**Directions:** Rewrite every line of the records below as a JSON list of strings, one string per line, omitting blank lines and leaving out the pictures.

::::

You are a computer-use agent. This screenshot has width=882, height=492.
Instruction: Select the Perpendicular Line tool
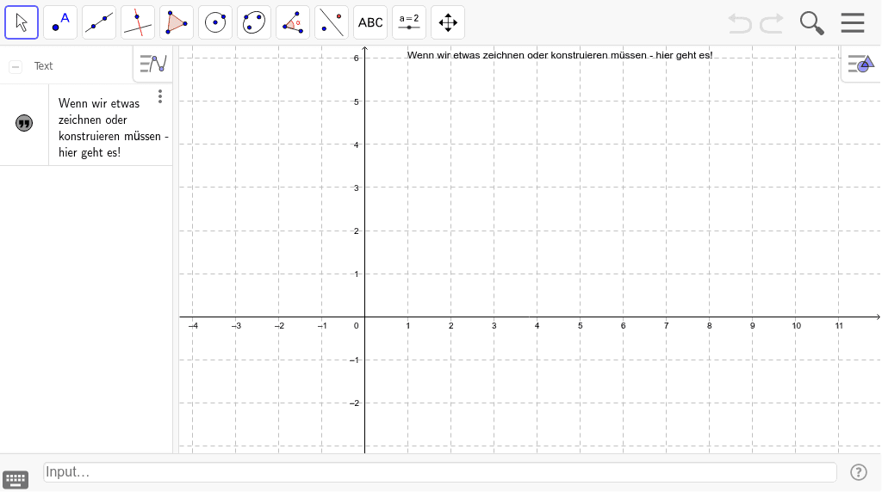pos(138,22)
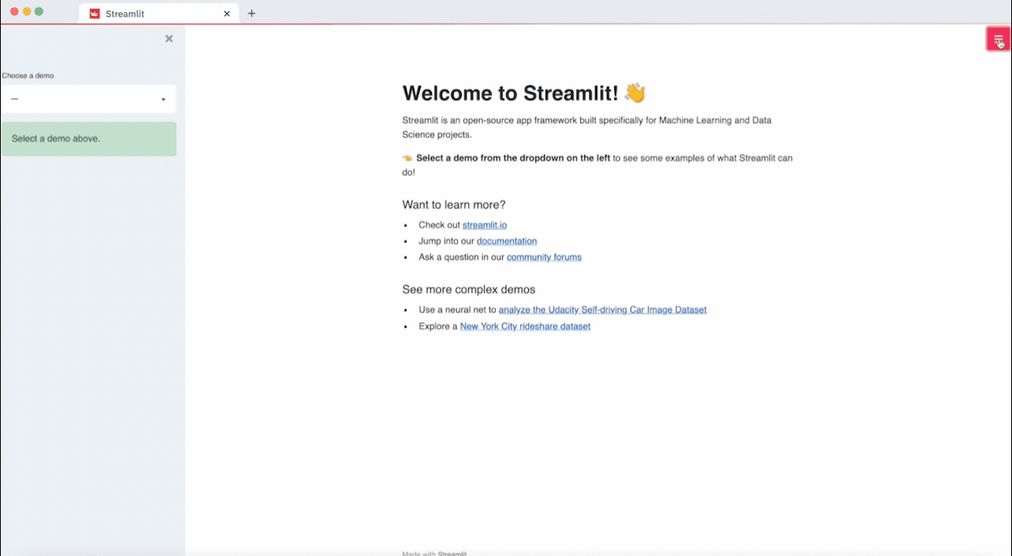Expand demo options from the selectbox

point(89,99)
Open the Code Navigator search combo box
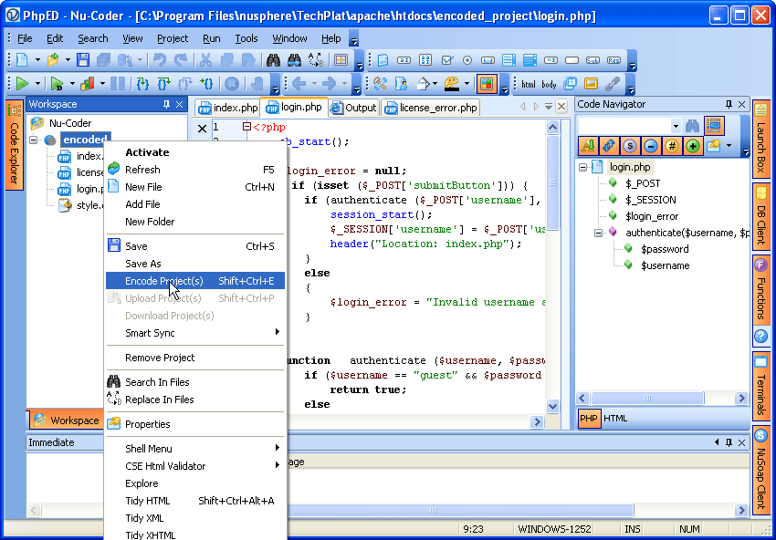The image size is (776, 540). 630,127
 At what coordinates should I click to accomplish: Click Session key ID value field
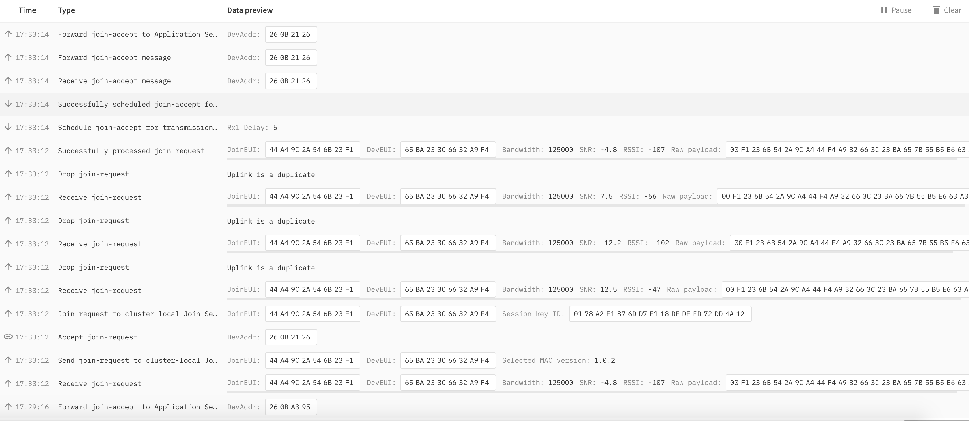[659, 314]
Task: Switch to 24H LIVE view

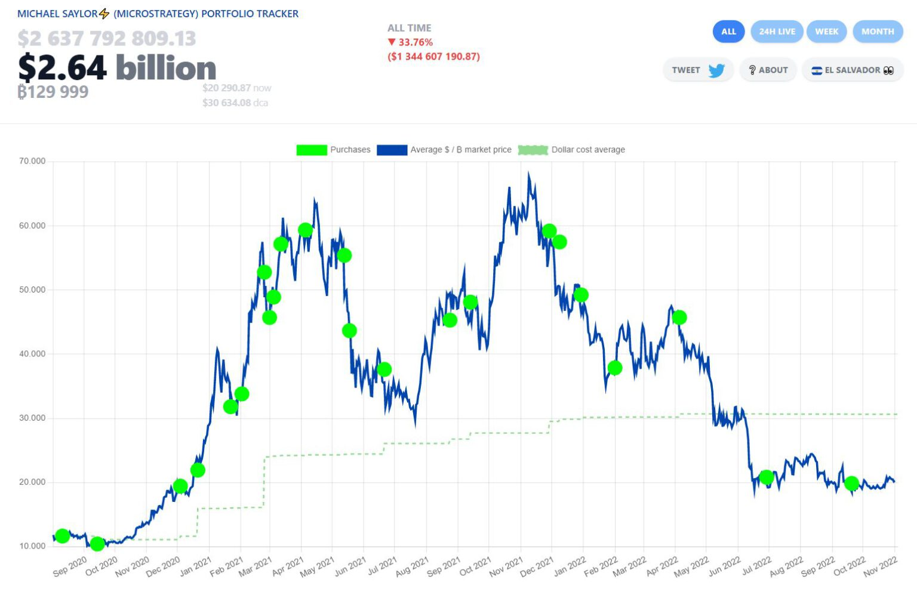Action: (x=777, y=32)
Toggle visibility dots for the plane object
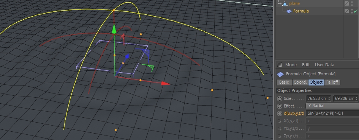 pos(352,3)
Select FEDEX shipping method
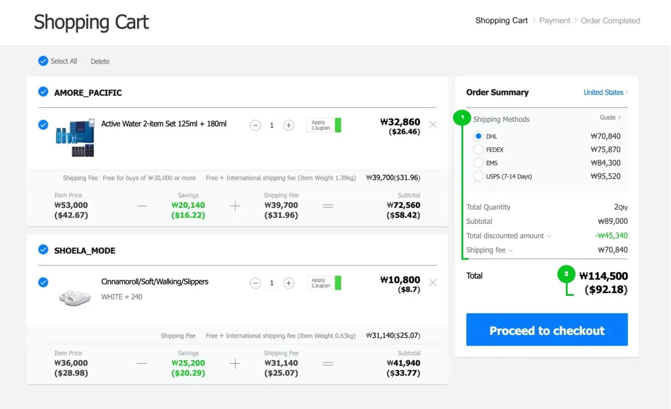The width and height of the screenshot is (671, 409). (479, 150)
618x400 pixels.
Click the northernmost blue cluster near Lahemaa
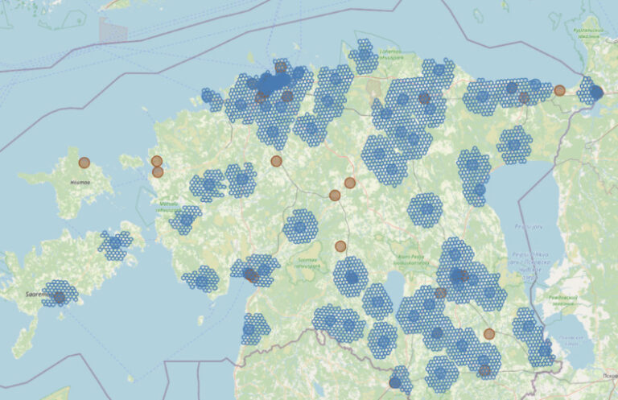click(364, 56)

::::

**Final answer:**
[
  "You are a computer-use agent. This screenshot has width=882, height=492.",
  "Instruction: Select the Perpendicular Line tool",
  "pos(138,22)",
  "Expand demo options from the selectbox",
  "point(89,99)",
  "Open the Code Navigator search combo box",
  "The image size is (776, 540). 630,127",
  " At what coordinates should I click to accomplish: Click Session key ID value field",
  "[659, 314]",
  "Task: Switch to 24H LIVE view",
  "Action: (x=777, y=32)",
  "Toggle visibility dots for the plane object",
  " pos(352,3)",
  "Select FEDEX shipping method",
  "The width and height of the screenshot is (671, 409). (479, 150)",
  "618x400 pixels.",
  "Click the northernmost blue cluster near Lahemaa",
  "click(364, 56)"
]